Another Colorado ghost town high in the mountains (this time the soaring San Juan Mountains), Animas Forks enjoys a beautifully scenic location on the Alpine Loop near Silverton.  To traverse these dirt roads, you’ll need four-wheel drive if you visit any season but summer, and the road past Animas Forks is only accessible by four-wheel drive at all times.  You can learn about the fascinating history of this avalanche-plagued town, established in 1873, through interpretive brochures and maps that you can get in the parking area.  You can explore the abandoned buildings here to your heart’s content, but exercise caution, as some are understandably fragile.

St. Elmo / Jay Gannett / Flickr

St. Elmo

St. Elmo, west of Buena Vista, is the epitome of a ghost town.  It enjoys the designation of being one of Colorado’s best-preserved abandoned towns, and it’s perched high(around 10,000 feet) in the Collegiate Peaks.  You’d be forgiven for thinking that the residents of the main street have just stepped away – it’s that well preserved!  Founded in 1880, gold and silver mining in the area made St. Elmo a popular town, and train running through it meant it was a hub town for arriving supplies.  When the train tracks were abandoned in 1922, so was the town.  There are more than three dozen buildings that still remain, including some restored structures, making St. Elmo a must-see destination.

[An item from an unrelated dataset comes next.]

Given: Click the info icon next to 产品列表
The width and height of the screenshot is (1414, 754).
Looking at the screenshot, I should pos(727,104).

Vicksburg, Colorado / en.wikipedia.org/wiki/Vicksburg,_Colorado

Vicksburg

Vicksburg is another well-preserved abandoned mining town in Colorado, and there are several other ghost towns to explore along the road to this site in Clear Creek Canyon.  Silver was discovered in this area back in the 1860s and 1870s, and miners flooded the town.  With 600 to 700 people at its height, Vicksburg had over three dozen structures by 1880, including saloons, billiard halls, a schoolhouse, a stable, blacksmith, boarding house, cobbler shop, and a couple of hotels.  The early miners in the town planted the trees that still stand today, lining the abandoned streets and lending them a wonderfully haunting feel.  The site is protected and preserved by the local historical society.

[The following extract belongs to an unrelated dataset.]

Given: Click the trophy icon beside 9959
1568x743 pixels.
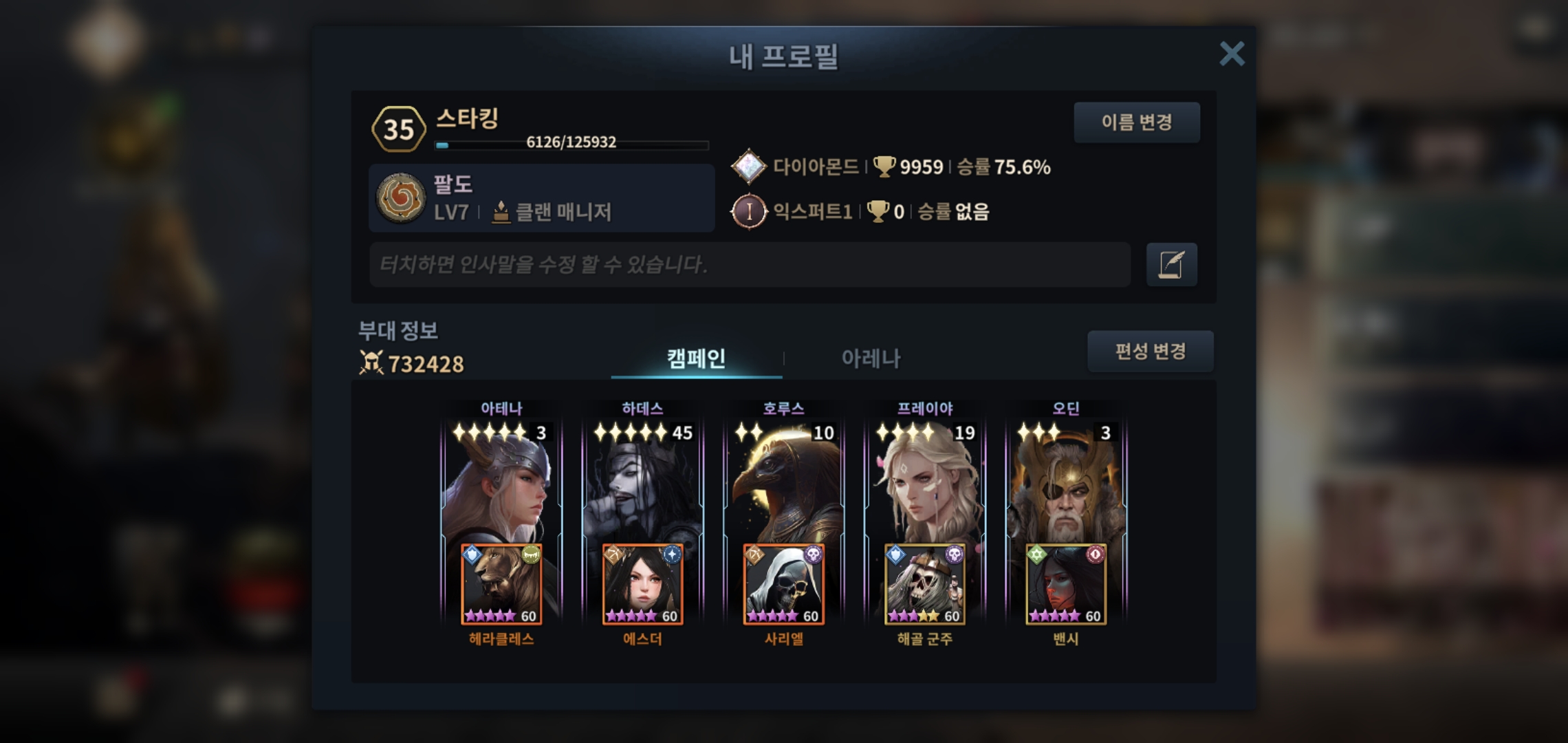Looking at the screenshot, I should click(x=884, y=166).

Dearfield, CO / Mick Melvin / Flickr

Dearfield

It’s tough to find a more unique abandoned mining town in Colorado than Dearfield!  It’s a Registered Historic Landmark, and you’ll find it in Weld County, about 30 miles outside of Greeley.  Dearfield was an all-African-American settlement established in 1910, and more than 700 people lived here in the early 1900s.  By the time the Great Depression rolled around, the town had ceased to be the thriving center it once was; by 1940, only 12 people lived here, and the town sat neglected for quite a few years.  Today, Dearfield is being preserved by the Black American West Museum in Denver, and you can learn about the town’s past through the historic markers and monuments.  You can also see the last three buildings remaining in Dearfield: a diner, a gas station, and the home of the town’s founder.

The cliff faces of Ghost Town Hollow on Pikes Peak / mark byzewski / Flickr

Ghost Town Hollow

Don’t expect picture-perfect restored buildings in Ghost Town Hollow, accessible by traveling along Peak Pikes Highway and then hiking for a few miles from Elk Park.  It takes a little effort to get here, but it’s well worth it!  Once you reach the gulch below Pikes Peak, you’ll find the remnants of this abandoned mining camp in the form of log shelter ruins, rusted barrels and cans, and other litter scattered about.  Visitors to Ghost Town Hollow will learn what archaeologists have known for decades: there’s a lot that can be learned about the people that came before us by examining their litter!  There’s also a (blocked) tunnel where more than one early miner lost his life in an accident while mining gold.